4) The variables “occupation” and “income”:
chisq.test(db.adult$occupation, db.adult$income)Warning in chisq.test(db.adult$occupation, db.adult$income): Chi-squared
approximation may be incorrect
Pearson's Chi-squared test
data: db.adult$occupation and db.adult$income
X-squared = 3687.6, df = 13, p-value < 2.2e-16
We get a warning message again. Therefore we check if there are any cells with expected count less than 5:
chisq.test(db.adult$occupation, db.adult$income)$expected Warning in chisq.test(db.adult$occupation, db.adult$income): Chi-squared
approximation may be incorrect
db.adult$income
db.adult$occupation <=50K >50K
Prof-specialty 3032.851005 1005.148995
Craft-repair 3026.842384 1003.157616
Exec-managerial 2998.301439 993.698561
Adm-clerical 2794.759432 926.240568
Sales 2691.861813 892.138187
Other-service 2412.460977 799.539023
Machine-op-inspct 1476.618394 489.381606
Transport-moving 1180.693853 391.306147
Handlers-cleaners 1013.954645 336.045355
Farming-fishing 742.815662 246.184338
Tech-support 684.982693 227.017307
Protective-serv 483.693920 160.306080
Priv-house-serv 107.404085 35.595915
Armed-Forces 6.759698 2.240302
It turns out that there is one cell with expected count of 2.2 and that is the cell [“Armed-Forces”, “>50K”]. Since there is only one problematic cell, we consider the Pearson’s test trustworthy. The calculated p-value is very small and hence we fail to accept the null hypothesis, which means that there is strong indication that the categorical variables “occupation” and “income” are dependent.
5) The variables “education” and “income”:
chisq.test(db.adult$education, db.adult$income)
Pearson's Chi-squared test
data: db.adult$education and db.adult$income
X-squared = 4070.4, df = 15, p-value < 2.2e-16
6) The variables “marital_status” and “income”:
chisq.test(db.adult$marital_status, db.adult$income)
Pearson's Chi-squared test
data: db.adult$marital_status and db.adult$income
X-squared = 6061.7, df = 6, p-value < 2.2e-16
7) The variables “relationship” and “income”:
chisq.test(db.adult$relationship, db.adult$income)
Pearson's Chi-squared test
data: db.adult$relationship and db.adult$income
X-squared = 6233.8, df = 5, p-value < 2.2e-16
8) The variables “native_region” and “income”:
chisq.test(db.adult$native_region, db.adult$income)

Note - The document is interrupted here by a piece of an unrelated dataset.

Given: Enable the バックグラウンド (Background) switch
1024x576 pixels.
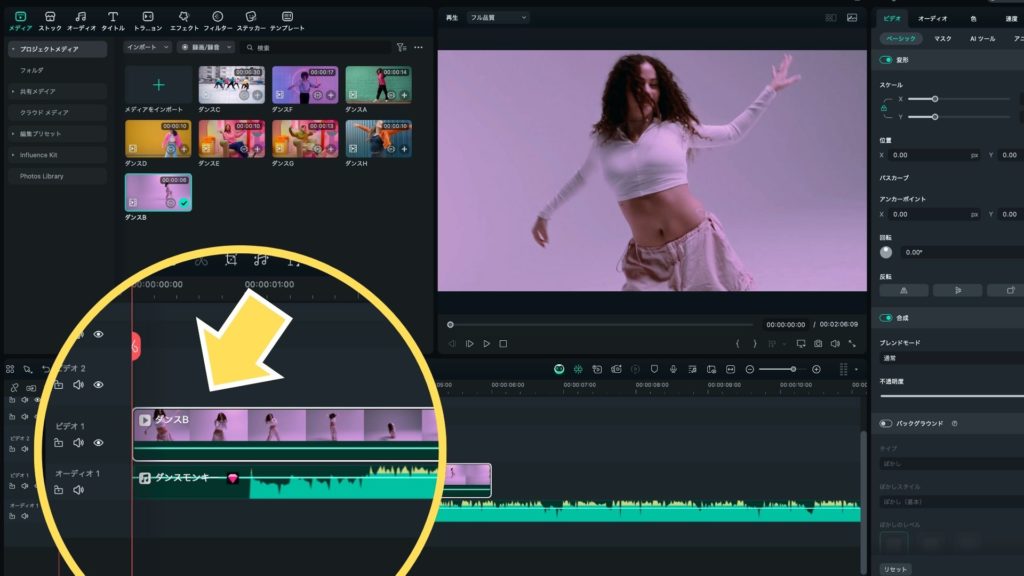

Pearson's Chi-squared test
data: db.adult$native_region and db.adult$income
X-squared = 235.96, df = 7, p-value < 2.2e-16
9) The variables “hours_w” and “income”:
chisq.test(db.adult$hours_w, db.adult$income)
Pearson's Chi-squared test
data: db.adult$hours_w and db.adult$income
X-squared = 1940.4, df = 4, p-value < 2.2e-16
All of the rest Pearson’s chi-square tests give very small p-values, which means that it is very unlikely for the considered categorical variables - “education”, “marital_status”, “relationship”, “native_region” and “hours_w” not to be related with “income”.